If you do not, for a “mere” thirty dollars or so, you can pick up a glorified Atari signal switcher which will allow you to pipe the DVD signal straight into your television through the same input as your VCR uses. You’ll pay more for one which will throw the switch by remote control.
Thanks bradministrator, it almost certaintly is indeed Macrovision. From your link: " It is a form of copy protection that makes the picture go bright and dark" This sounds very much like what we were seeing.
Just get a RF adapter from circuit city or circuit city dot com, I think they have free shipping on everything, should be $19 or so & made to do just what you are asking for.
I like the idea of a switch box better than the filter. The filter may degrade picture quality. Now I have to email my mom to see if the DVD player had a co-ax output. It’s connected to the VCR with RCA jacks. Thanks SF.

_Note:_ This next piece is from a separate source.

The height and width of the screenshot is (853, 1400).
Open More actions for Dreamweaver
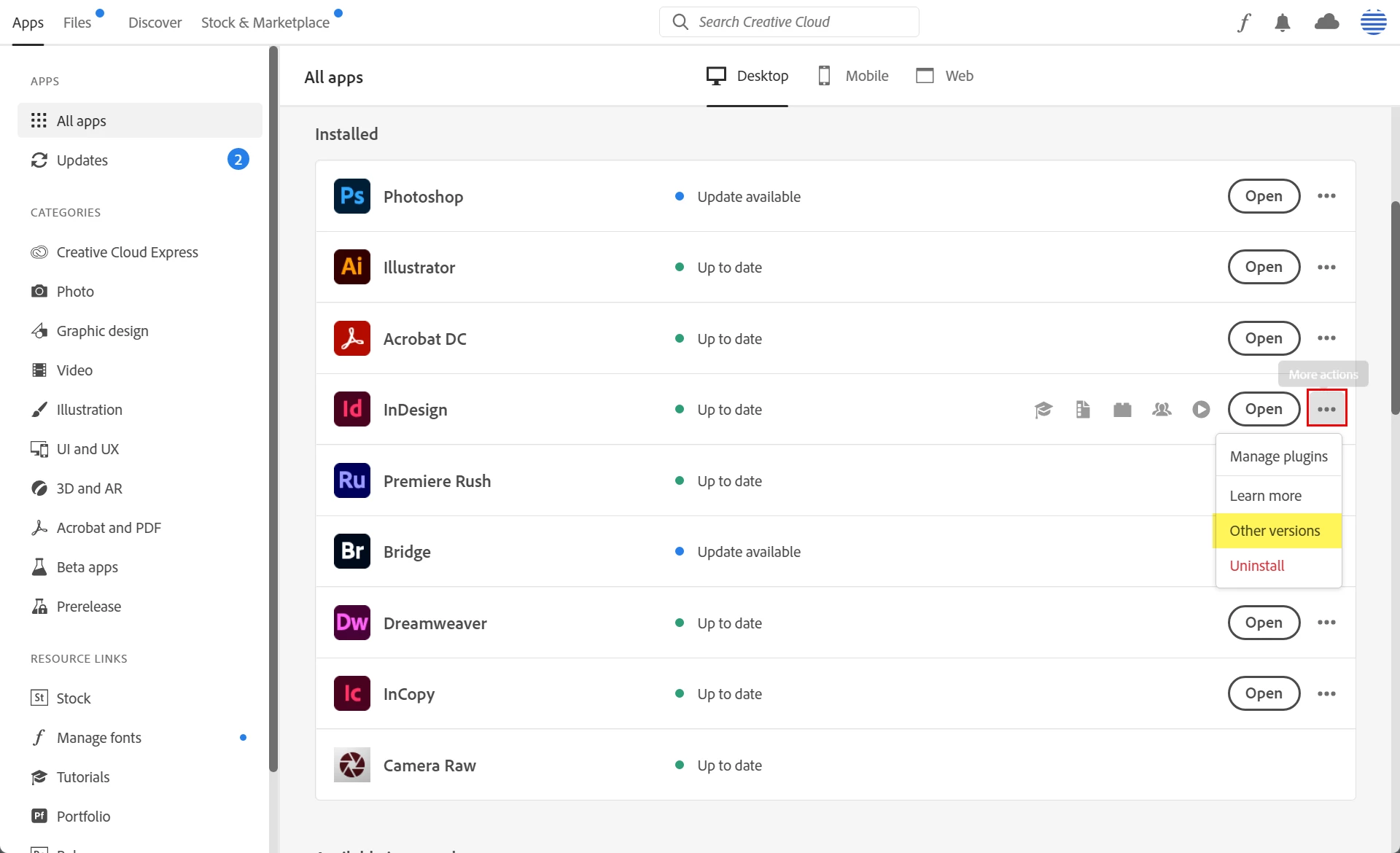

I’m not sure if I can properly link this page, but Radio Shack offers a variety of AV selectors which should do the trick for you. handy is right: there is a model available for about $20.
And you’re quite welcome, Revtim. We Reverends have to watch out for one another.
Actually, most Macrovision filters vastly improve the picture quality of any Macrovision-infected source, and don’t have any effect at all (that I can see) on non-Macrovision video. However, they are pretty expensive, ranging from $40-$100 depending on how many levels of Macrovision you want removed. The highest-end filter I have, called Videostabilizer by a Danish company, removes all four Macrovision levels and cost roughly $100 once international shipping fees were factored in.
The Macrovision explanation linked here mentions a “Loophole Menu”. My own player has such a menu, accessed by a series of keypresses on the remote, which gives the option to turn Macrovision off.
It could be worth a search on the net to see if this particular make and model has one.
& What model would that be sir? I get asked this question alot. Sure, not every player has the option, but a lot do & plus, a lot are inexensive. I myself prefer an apex 1500, only thing is, it won’t show closed captions.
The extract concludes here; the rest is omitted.